1. Field of the Invention
The present invention relates to a method of die casting spheroidal graphite cast iron.
2. Description of the Related Art
Spheroidal graphite cast iron is also called “ductile cast iron” and “nodular cast iron” and contains graphite in a spheroidal form, so is remarkably higher in strength and ductility compared with another cast iron with no spheroidal graphite and features a higher strength and toughness comparable with cast steel.
In the past, spheroidal graphite cast iron had been cast by sand molds, but due to the gradual cooling of the molten metal, the crystallized spheroidal graphite became coarse and there were limits to improvement of the mechanical properties. Further, castings made by sand molds are limited in the accuracy of their shape and dimensions.
It has therefore been demanded to obtain spheroidal graphite cast iron products improved in mechanical properties or accuracy of shape and dimensions exceeding the limits due to such sand mold casting. To meet with this demand, experiments have been conducted on die casting spheroidal graphite cast iron. If using die casting, a far faster cooling rate can be obtained compared with sand mold casting, so the spheroidal graphite finely crystallizes and the cast structure as a whole also becomes finer, so it is possible to improve the strength and ductility and also improve the accuracy of shape and dimensions.
With die casting, however, formation of chill crystals (rapidly cooled structure made of cementite) was unavoidable due to the fast cooling rate. If chill crystals are formed, the hardness of the casting becomes higher, but the toughness ends up being deteriorated and in the final analysis excellent mechanical properties cannot be obtained by die casting. Therefore, for example, as shown by the method disclosed in Japanese Unexamined Patent Publication (Kokai) No. 2000-288716, post-treatment such as heat treating the casting to break down the cementite forming the chill crystals into ferrite and carbon etc. has been necessary.

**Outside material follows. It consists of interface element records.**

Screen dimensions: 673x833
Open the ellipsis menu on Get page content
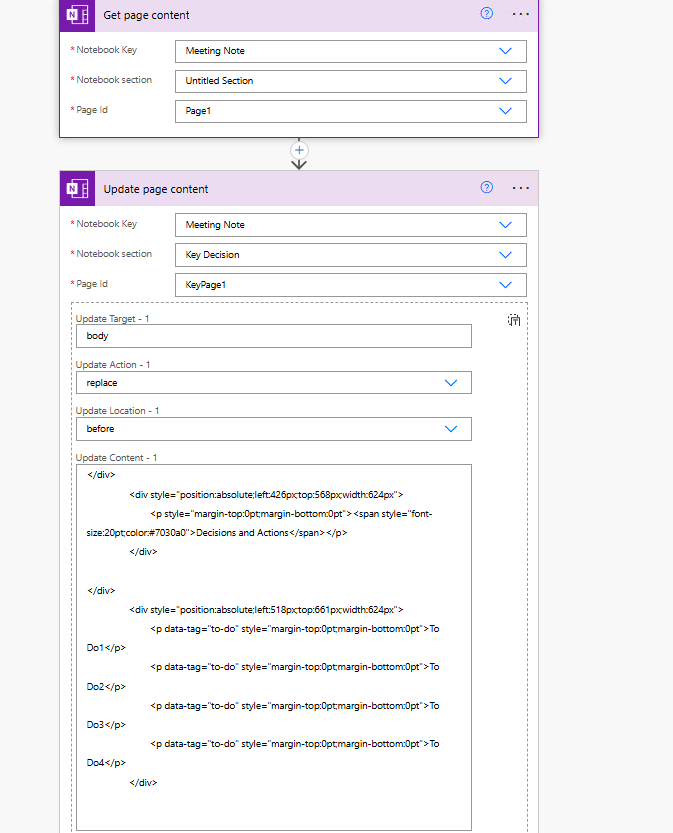coord(520,13)
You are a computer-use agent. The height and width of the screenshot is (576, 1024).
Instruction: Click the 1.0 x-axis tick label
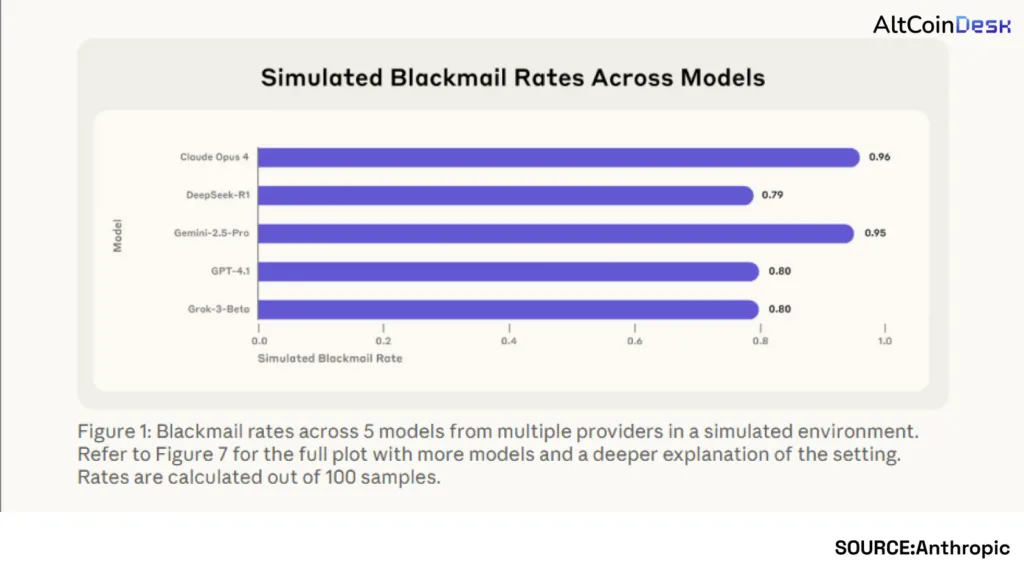click(884, 341)
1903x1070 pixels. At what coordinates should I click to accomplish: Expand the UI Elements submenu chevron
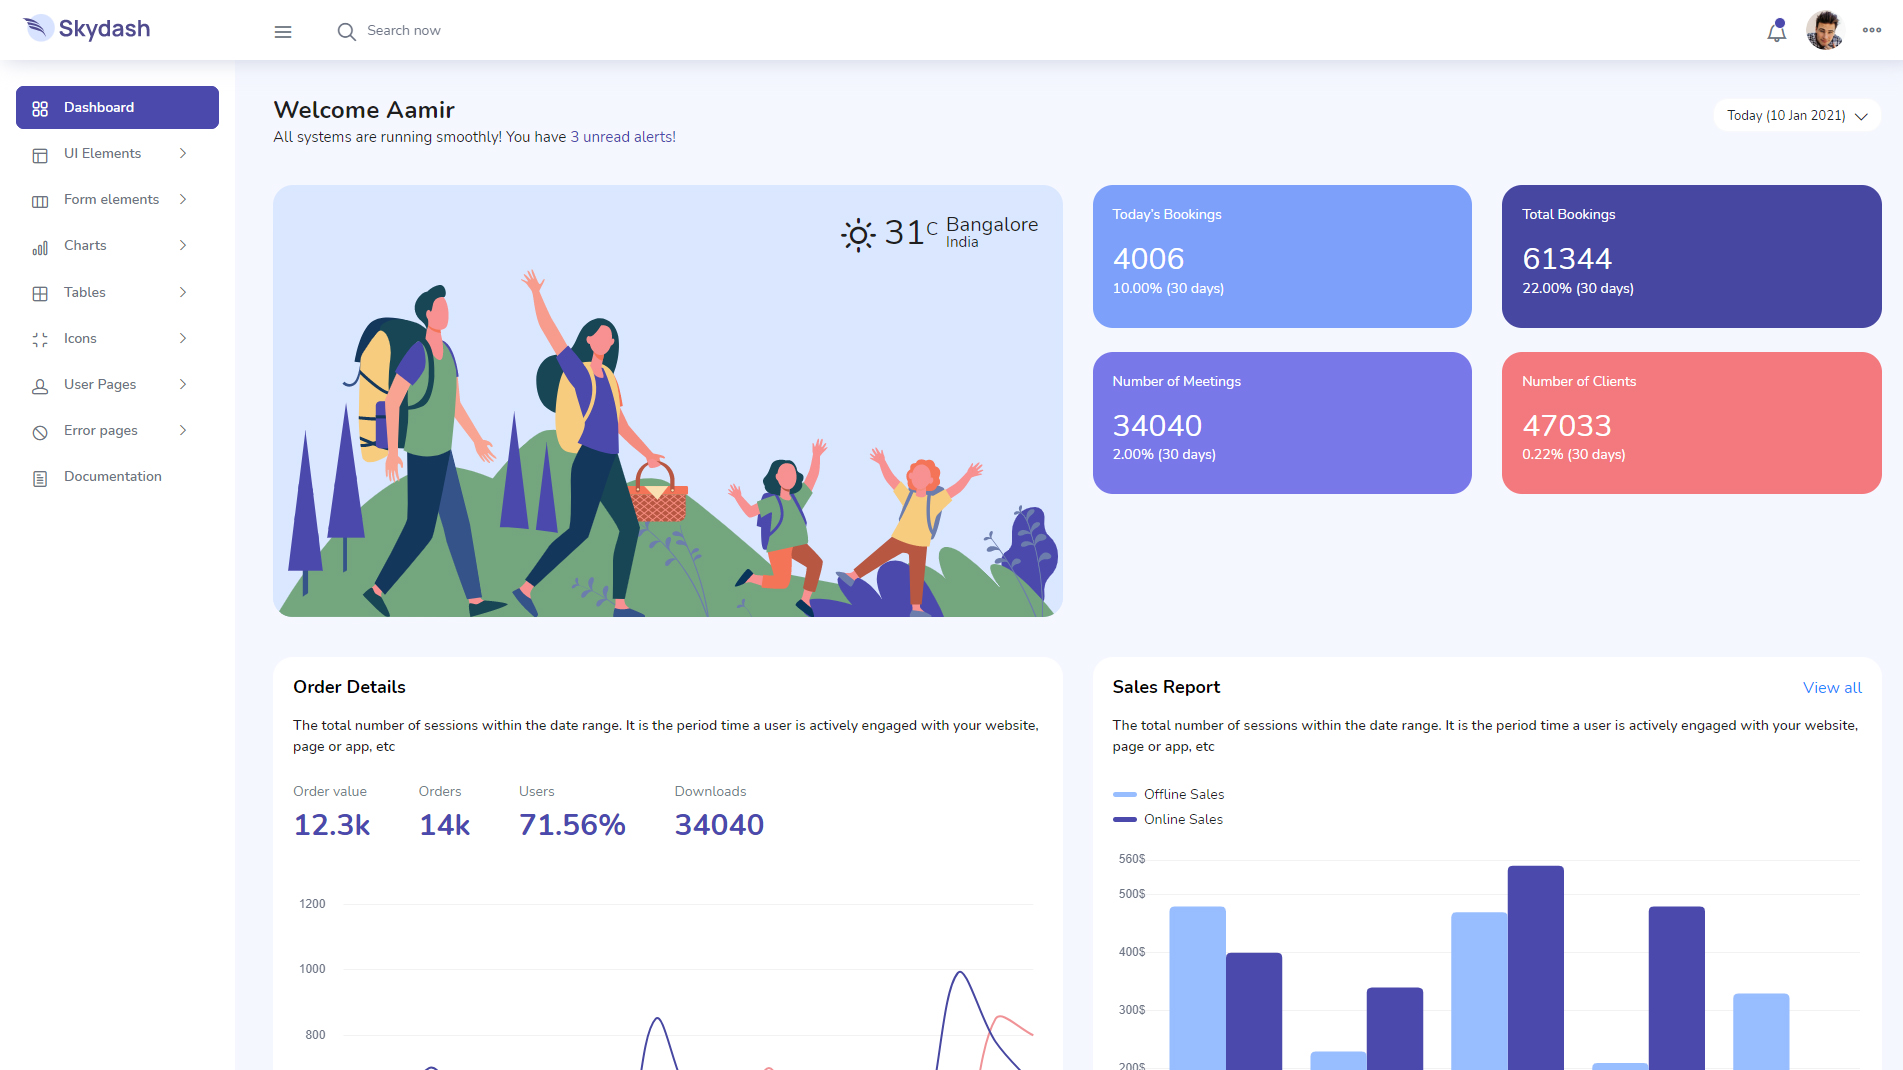[183, 153]
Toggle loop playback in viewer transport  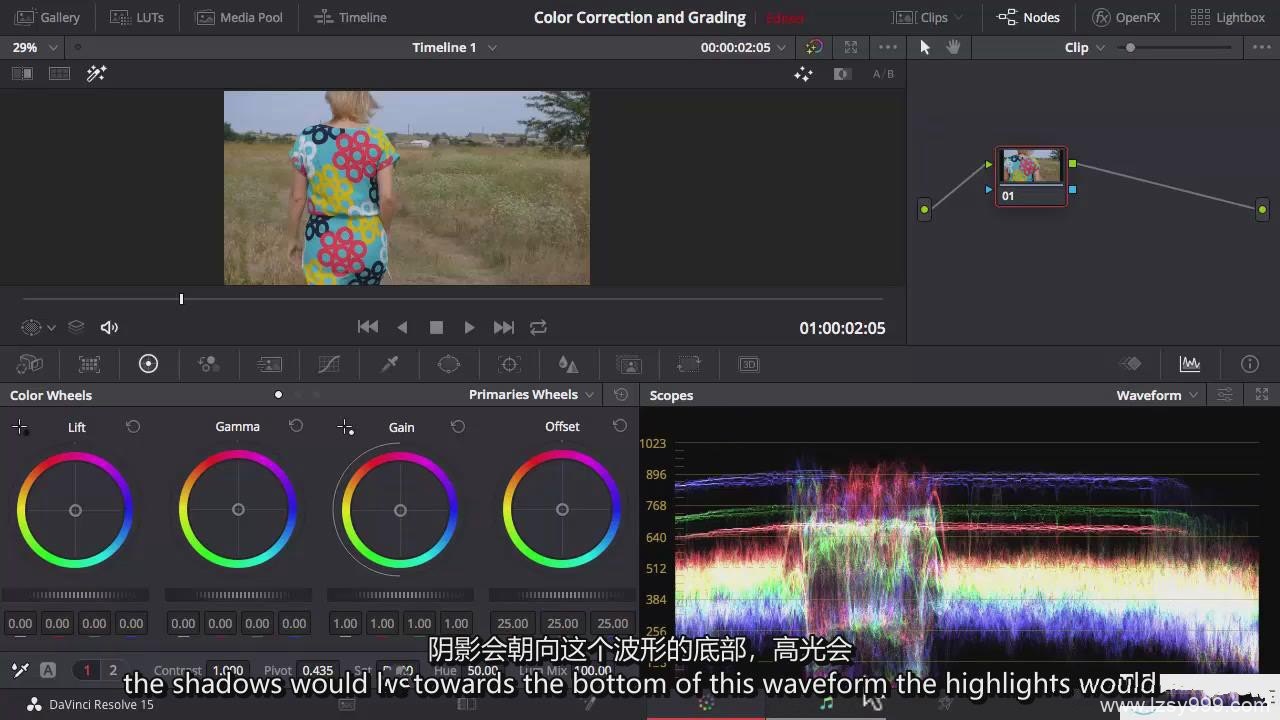[x=538, y=327]
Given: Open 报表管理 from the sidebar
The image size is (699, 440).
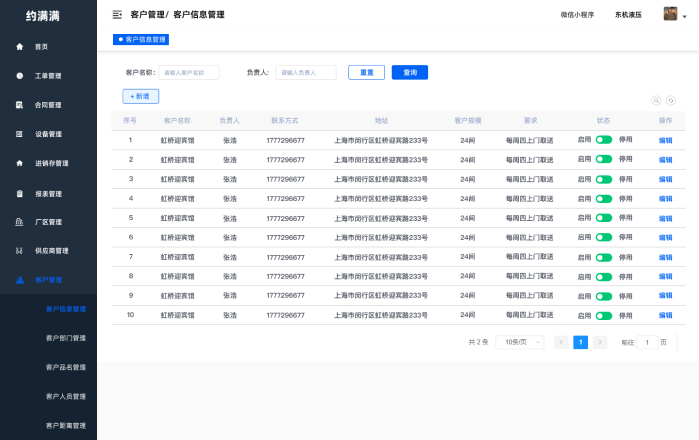Looking at the screenshot, I should coord(47,193).
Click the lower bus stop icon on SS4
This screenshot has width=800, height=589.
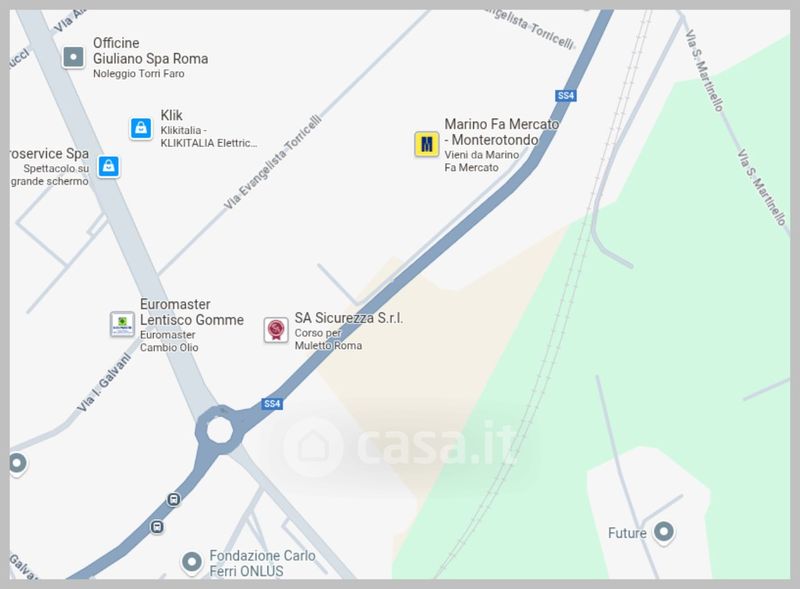click(x=157, y=526)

Another important point has been that in the conventional method, there has been the major problem that formation of internal defects such as shrinkage cavities was unavoidable both when using sand molds or dies and therefore the fatigue strength declined. In general, castings are prevented from the formation of shrinkage cavities by more slowly solidifying the feeder than the product section and supplementing molten metal from the feeder to the product section.
Here, since cast iron expands in volume due to graphite crystallization at the time of solidification, the method has been proposed of constraining this expansion of volume to cause the generation of internal pressure in the cavity and using this internal pressure to prevent the formation of shrinkage cavities. Specifically, the strength of the sand mold has been increased or the sand mold backed up by a die (back metal shell) to constrain expansion of volume.
However, in these methods, since a feeder is used, the expansion of volume by the crystallization of graphite ends up being eased by the flow of molten metal to the not yet solidified feeder, so in fact not that much of an effect of generation of internal pressure due to the constraint of expansion is obtained. Further, with the back metal shell method, formation of the sand mold is difficult and the sand mold layer has to be made thicker, so cannot be effectively backed up by a die. The sand mold part ends up moving so again a sufficient effect of generation of internal pressure due to the constraint of expansion cannot be obtained.
On the other hand, as a non-feeder design, the product section and gate have been optimized in shape, but no measure has been taken to prevent the formation of casting defects by constraining the expansion of volume.